TASK GOAL -
Render the lines of the items below, from the line with "This screenshot has width=979, height=501." up to and including the line with "Image resolution: width=407", as a Markdown table with the columns Row and Text. Number each row and skip blank lines.
══════════
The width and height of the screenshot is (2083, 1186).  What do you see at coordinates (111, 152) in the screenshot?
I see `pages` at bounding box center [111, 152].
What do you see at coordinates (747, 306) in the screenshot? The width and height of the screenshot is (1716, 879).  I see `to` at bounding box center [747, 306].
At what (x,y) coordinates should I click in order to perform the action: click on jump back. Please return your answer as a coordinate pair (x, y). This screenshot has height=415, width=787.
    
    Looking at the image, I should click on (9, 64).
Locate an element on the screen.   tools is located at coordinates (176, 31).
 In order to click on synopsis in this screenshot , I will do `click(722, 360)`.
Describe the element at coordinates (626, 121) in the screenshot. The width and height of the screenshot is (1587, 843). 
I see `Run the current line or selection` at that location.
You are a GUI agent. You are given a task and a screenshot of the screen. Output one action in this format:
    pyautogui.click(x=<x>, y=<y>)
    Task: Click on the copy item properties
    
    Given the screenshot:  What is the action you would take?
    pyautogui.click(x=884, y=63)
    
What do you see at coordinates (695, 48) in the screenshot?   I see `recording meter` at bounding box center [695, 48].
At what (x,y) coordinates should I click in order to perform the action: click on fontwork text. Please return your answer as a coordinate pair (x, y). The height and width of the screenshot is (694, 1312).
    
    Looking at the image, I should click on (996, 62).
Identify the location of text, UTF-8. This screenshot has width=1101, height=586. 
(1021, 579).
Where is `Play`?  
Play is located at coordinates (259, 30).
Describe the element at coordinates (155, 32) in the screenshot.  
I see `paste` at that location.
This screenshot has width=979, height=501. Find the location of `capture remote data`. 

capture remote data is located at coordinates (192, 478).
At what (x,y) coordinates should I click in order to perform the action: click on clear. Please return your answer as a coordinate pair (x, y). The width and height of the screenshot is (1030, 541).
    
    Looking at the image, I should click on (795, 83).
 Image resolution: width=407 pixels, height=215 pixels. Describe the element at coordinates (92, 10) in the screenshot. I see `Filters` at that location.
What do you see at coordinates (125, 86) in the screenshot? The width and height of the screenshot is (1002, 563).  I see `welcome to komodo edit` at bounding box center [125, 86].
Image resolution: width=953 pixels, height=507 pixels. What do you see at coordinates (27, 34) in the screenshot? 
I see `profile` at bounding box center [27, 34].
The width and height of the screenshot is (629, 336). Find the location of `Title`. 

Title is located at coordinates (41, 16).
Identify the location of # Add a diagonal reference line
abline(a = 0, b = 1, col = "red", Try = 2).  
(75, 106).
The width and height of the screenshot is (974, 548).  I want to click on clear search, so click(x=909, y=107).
══════════
TASK SOLUTION -
| Row | Text |
|---|---|
| 1 | This screenshot has width=979, height=501. Find the location of `capture remote data`.  |
| 2 | capture remote data is located at coordinates (192, 478). |
| 3 | At what (x,y) coordinates should I click in order to perform the action: click on clear. Please return your answer as a coordinate pair (x, y). The width and height of the screenshot is (1030, 541). |
| 4 |     Looking at the image, I should click on (795, 83). |
| 5 |  Image resolution: width=407 pixels, height=215 pixels. Describe the element at coordinates (92, 10) in the screenshot. I see `Filters` at that location. |